# AÇÃO NECESSÁRIA A:
No trecho sobre o World Giving Index, que porcentagem dos brasileiros respondeu positivamente ao primeiro tópico da pesquisa?
# AÇÃO NECESSÁRIA B:
Prossiga o texto sobre a posição do Brasil no World Giving Index a partir do ponto em que ele termina.

# TRECHO DO DOCUMENTO:

O Brasil ficou em 54º lugar na edição mais recente do The World Giving Index, ranking produzido pela Charities Aid Foundation (CAF), divulgada em 15 de junho, que ouviu aproximadamente mil pessoas em 114 países.

A pesquisa pergunta se o entrevistado, no mês anterior à conversa, ajudou de alguma maneira um desconhecido, doou dinheiro ou fez algum trabalho voluntário. Os brasileiros foram melhor no primeiro tópico, com 55% respondendo positivamente.

Num ano de pandemia, o Brasil até avançou 20 posições desde a divulgação anterior da CAF, que consistia num compilado de pesquisas realizadas entre 2009 e 2018 (estava em 74º dentre 126 países, veja quadro), mas segue longe do pódio, que teve na pesquisa mais recente Indonésia, Quênia e Nigéria e, na média dos dez anos anteriores, EUA, Mianmar e Nova Zelândia.

# LISTAGEM FORNECIDA:

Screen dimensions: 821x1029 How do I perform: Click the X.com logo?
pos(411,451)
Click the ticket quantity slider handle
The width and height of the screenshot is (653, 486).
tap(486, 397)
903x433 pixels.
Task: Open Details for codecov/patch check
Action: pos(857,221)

# CAMPO DE RESPOSTA A:
55%.

# CAMPO DE RESPOSTA B:
Ilustração mostra representante do G7 discursando, uma pessoa sendo vacinada e um avião carregando vacinas em direção ao mapa da África
Fido Nesti

Para Paula Fabiani, diretora-presidente do Instituto para o Desenvolvimento do Investimento Social (Idis), braço da CAF no Brasil, há entraves culturais e burocráticos no país.

“Há aquilo de as pessoas não gostarem de falar que doam, e também falta um ambiente promotor de doação. Não há políticas públicas nesse sentido, e muitos não percebem a filantropia como uma forma de participação social”, afirma.

Roberta Faria, presidente do Instituto MOL, ONG de fomento à cultura da doação, diz que os brasileiros não enxergam o apoio às ONGs como um ato de cidadania.

“Nossa cultura de doação é centrada na caridade. Isso nasce da religião e tem peso até hoje. É algo pautado por emergência, quando tem enchente, desabamento etc. Não é um investimento privado numa causa, de forma recorrente, mês após mês”, diz.

Isso explica em parte por que durante a pandemia da Covid-19 as doações deram um salto, com campanhas para arrecadação de dinheiro, comida e EPIs pululando nas redes sociais e na TV.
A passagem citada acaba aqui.